Magazines or newsletters. You can get customers thinking about berries early on through your in-store magazine or email newsletters. “We have our own magazine, and in the early spring issues, we’ll talk about berries. We might highlight strawberries or blueberries, but we’ll talk about them along with the other edibles,” Bigej says. “We try to get the varieties out there, teach people how to grow them, and let them know how easy it is.”
Website. Magnolia Garden Center has found success with marketing berries on their website. “Our website really has a big area dedicated to blueberries in particular,” Flaherty says. Some of their business comes from people who have found them online through search engines, although most of their customers are still local.
POP materials. Take advantage of the POP materials that many growers offer along with their product. Many have researched the best ways to sell them to the final consumer, and have incorporated that information into their marketing tools.
Training salespeople. Maxwell has grown most of the berry plants that Hoerr carries at her home. “It makes you a good, well-rounded salesperson if you have experience with all of the plant material,” she says.

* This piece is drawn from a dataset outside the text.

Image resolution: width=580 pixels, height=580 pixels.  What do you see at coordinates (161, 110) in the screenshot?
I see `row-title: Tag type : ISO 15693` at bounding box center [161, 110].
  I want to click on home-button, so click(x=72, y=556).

Aust suggests dedicating some time to educate your salespeople about the different berry plants so they can pass along the information to the customer. “Anytime anybody wants a landscape plant, [have salespeople] take them over to the blueberries,” Aust says. Emphasize that it’s beautiful in the landscape during all four seasons, has great fruit in the summer, is perennial and is easy to take care of.
Make the movement last
“People ask me that a lot about berries or edibles in general, ‘is this just a fad?’ My answer is that’s up to us because right now, berry consumption is going nowhere but up,” Aust says. “We as an industry [need to] make varieties and plant products that are easy, convenient, healthy and [have] great flavor. It's a movement that will last a long time and it’s up to us to make sure that our berry products fit those needs.”
Whether your garden center stocks just the basic strawberry, blueberry and raspberry plants, or carries an extended selection of more “exotic” berries, these plants are a great addition to your green goods section.